> [PROBLEM STATEMENT]: Copy, with no pictures, the line that contains "Image resolution: width=182" and each line after it down to the end of the entries below, exactly.

—————

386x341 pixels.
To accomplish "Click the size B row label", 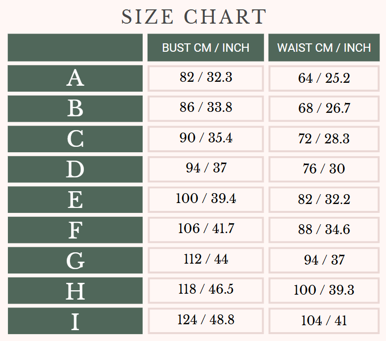I will 75,108.
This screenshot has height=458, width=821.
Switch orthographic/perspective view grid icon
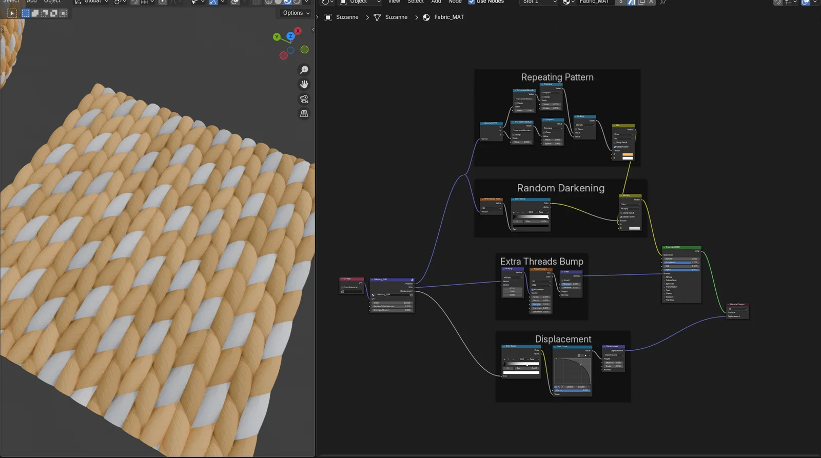tap(304, 114)
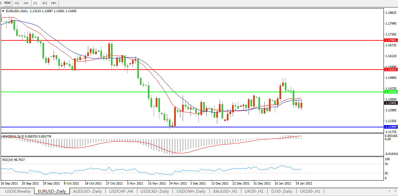Go to USDCAD-,Daily chart tab
Screen dimensions: 398x196
155,191
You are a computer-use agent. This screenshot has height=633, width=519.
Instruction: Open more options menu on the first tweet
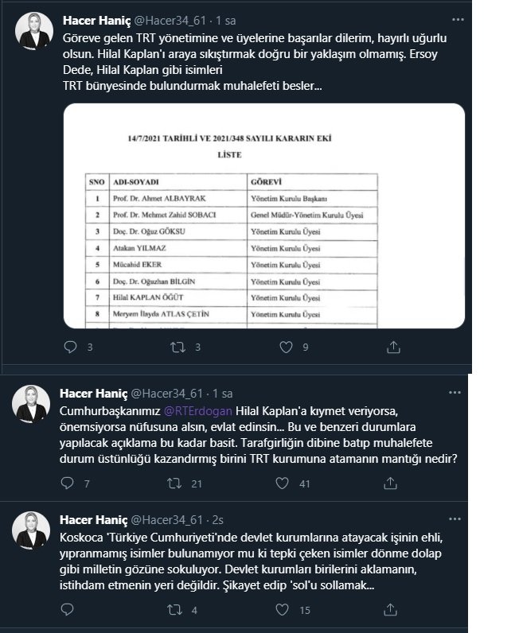tap(458, 20)
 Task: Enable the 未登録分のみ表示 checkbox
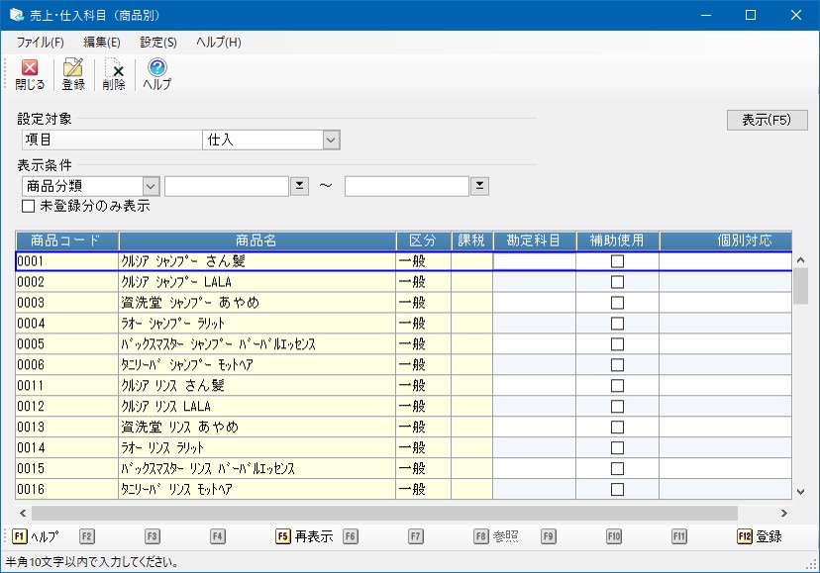tap(29, 206)
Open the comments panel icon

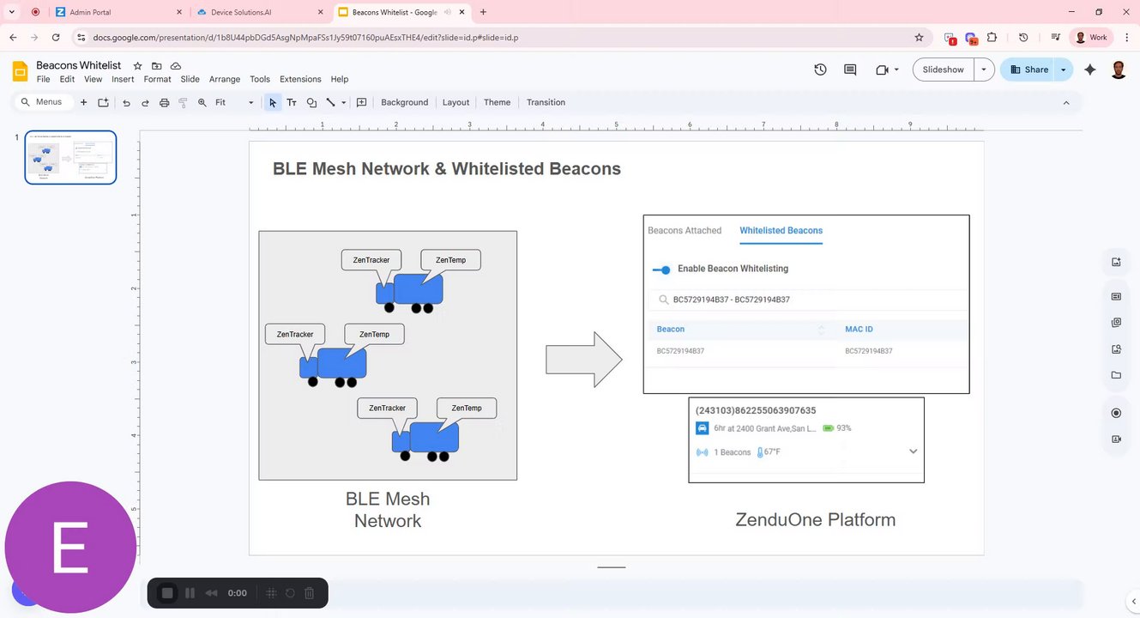850,70
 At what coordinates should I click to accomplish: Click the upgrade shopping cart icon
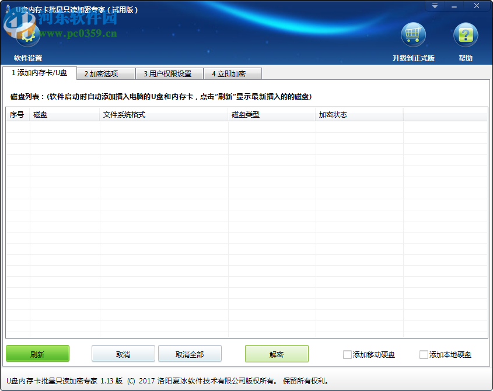click(414, 34)
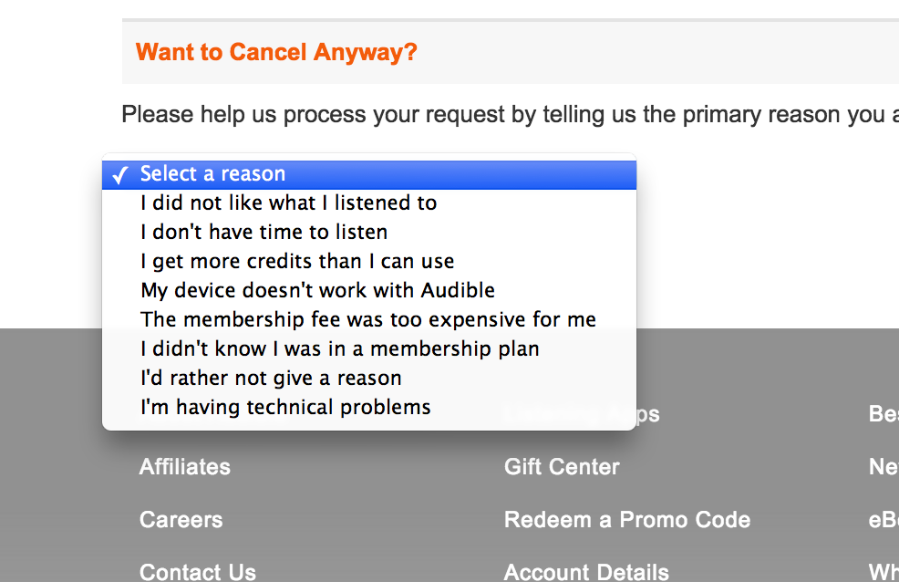Go to the Careers page link
The image size is (899, 582).
[x=181, y=520]
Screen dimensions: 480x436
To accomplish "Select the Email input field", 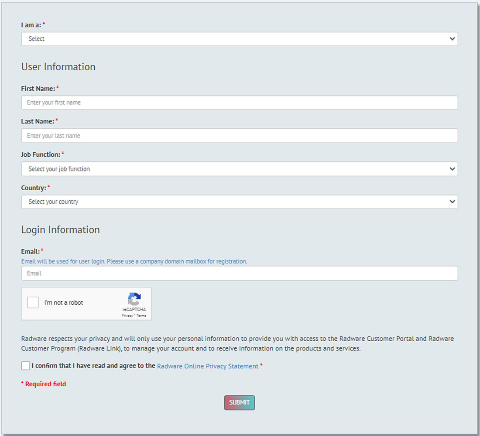I will [239, 273].
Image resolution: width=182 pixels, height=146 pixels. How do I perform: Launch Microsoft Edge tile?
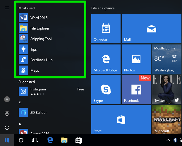tap(106, 59)
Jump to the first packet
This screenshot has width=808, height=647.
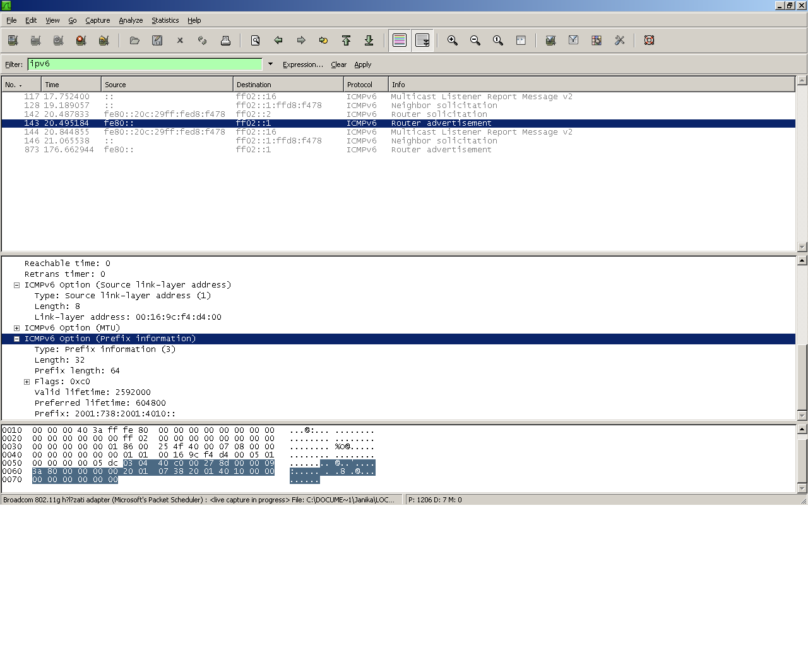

—————

> [RESULT]:
Image resolution: width=182 pixels, height=146 pixels. How do I perform: Launch Microsoft Edge tile?
tap(106, 59)
Jump to the first packet
This screenshot has width=808, height=647.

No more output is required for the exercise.